À ce stade-ci, j'aimerais demander, peut-être, un petit consentement aux membres de cette commission. Le premier consentement, c'est de déborder; on peut aller jusqu'à 18 h 15, avec le consentement des membres. Et, deuxième consentement — et ce n'est pas compte tenu de la couleur que prend le débat — c'est que, demain matin, l'ordre de la Chambre nous était défini comme étant 10 heures, mais je demanderais à ce qu'on commence demain matin à 9 heures pour pouvoir

couvrir davantage les sujets qu'on a à couvrir. Donc...

M. Côté (Charlesbourg): Dans un premier temps, je souhaiterais bien pouvoir continuer, mais, à la suite du Conseil des ministres, des rencontres ont été cédulées à 18 heures, pour moi. Donc, j'ai l'obligation d'y aller. Quant à demain, je n'ai aucun problème, quant à moi.

Le Président (M. Joly): Alors, les membres... Oui, je peux consentir à M. le député de Rouyn-Noranda—Témiscamingue les trois ou quatre dernières minutes. S'il vous plaît.

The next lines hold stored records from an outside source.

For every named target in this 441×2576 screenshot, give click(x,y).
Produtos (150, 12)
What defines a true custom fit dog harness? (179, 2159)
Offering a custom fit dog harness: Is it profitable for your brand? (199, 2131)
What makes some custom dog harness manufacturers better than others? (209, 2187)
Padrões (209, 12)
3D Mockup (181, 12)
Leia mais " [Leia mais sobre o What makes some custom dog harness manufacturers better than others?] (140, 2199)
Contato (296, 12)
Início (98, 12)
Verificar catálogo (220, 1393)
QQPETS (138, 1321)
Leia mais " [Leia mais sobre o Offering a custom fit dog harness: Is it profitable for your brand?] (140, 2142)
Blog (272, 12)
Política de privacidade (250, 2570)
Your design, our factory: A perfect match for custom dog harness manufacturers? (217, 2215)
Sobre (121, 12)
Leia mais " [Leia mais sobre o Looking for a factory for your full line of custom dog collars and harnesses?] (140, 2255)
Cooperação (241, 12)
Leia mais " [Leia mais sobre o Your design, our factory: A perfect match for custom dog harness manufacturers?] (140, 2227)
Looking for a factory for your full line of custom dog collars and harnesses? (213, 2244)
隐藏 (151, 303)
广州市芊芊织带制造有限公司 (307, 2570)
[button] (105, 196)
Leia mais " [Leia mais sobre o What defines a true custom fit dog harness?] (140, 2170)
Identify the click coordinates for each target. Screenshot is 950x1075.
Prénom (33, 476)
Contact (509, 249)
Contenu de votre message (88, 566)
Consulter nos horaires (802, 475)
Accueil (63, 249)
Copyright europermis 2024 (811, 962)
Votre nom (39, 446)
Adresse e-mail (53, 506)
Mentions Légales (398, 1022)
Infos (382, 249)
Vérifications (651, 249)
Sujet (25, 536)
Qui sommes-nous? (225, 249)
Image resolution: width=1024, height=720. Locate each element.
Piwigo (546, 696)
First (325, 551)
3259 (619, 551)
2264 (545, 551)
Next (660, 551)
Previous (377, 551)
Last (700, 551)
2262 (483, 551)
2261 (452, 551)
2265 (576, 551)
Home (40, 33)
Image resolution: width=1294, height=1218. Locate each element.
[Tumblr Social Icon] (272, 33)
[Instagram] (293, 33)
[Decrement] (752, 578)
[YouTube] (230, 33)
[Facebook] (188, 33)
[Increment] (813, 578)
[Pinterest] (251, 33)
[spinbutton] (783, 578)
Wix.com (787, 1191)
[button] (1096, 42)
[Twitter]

M. Trudel: Bon. Écoutez, rapidement, on termine, là — je ne vais pas en faire un plat, je ne me mettrai pas à répondre à la réponse du ministre — mais, sur les crédits périmés, c'est la question no 16 que nous avions posée, et il n'est aucunement question, dans la réponse, de périmés RREGOP. Je veux juste mentionner ça parce que le ministre dit... Bon, si c'est ça, je suis prêt à en convenir, sauf que ce n'était pas ça, et je prends l'information telle que...

Deuxièmement, je vais vous laisser la première question avec laquelle on va commencer demain matin. De méchantes langues disent: Qui va gagner ce soir? Mais, ce n'est pas ça. La première question, demain matin, lorsqu'on va réaborder le spécifique des crédits généraux, c'est: II est annoncé une réduction de dépenses, à la page 186 des crédits, de 140 700 000 $. Par ailleurs, à la page 187, il est dit que la non-indexation des autres dépenses des employés et des biens et matériaux, ça, ça va rapporter 136 000 000 $ — c'est une coupure aussi — sauf que la phrase... Il y a une phrase qui est employée et qui est la suivante: «...même si ces mesures n'interviennent pas dans les variations des crédits.» Alors, 140 000 000 $ de coupures additionnés à 136 000 000 $. Comment 136 000 000 $ de coupures n'affectent-elles pas les crédits et les services?

Merci, bonne soirée, demain matin on commence avec cela.

Le Président (M. Joly): Merci.

Alors, la commission ajourne ses travaux jusqu'à demain matin, 9 heures. Bonne soirée! Bonne partie de hockey!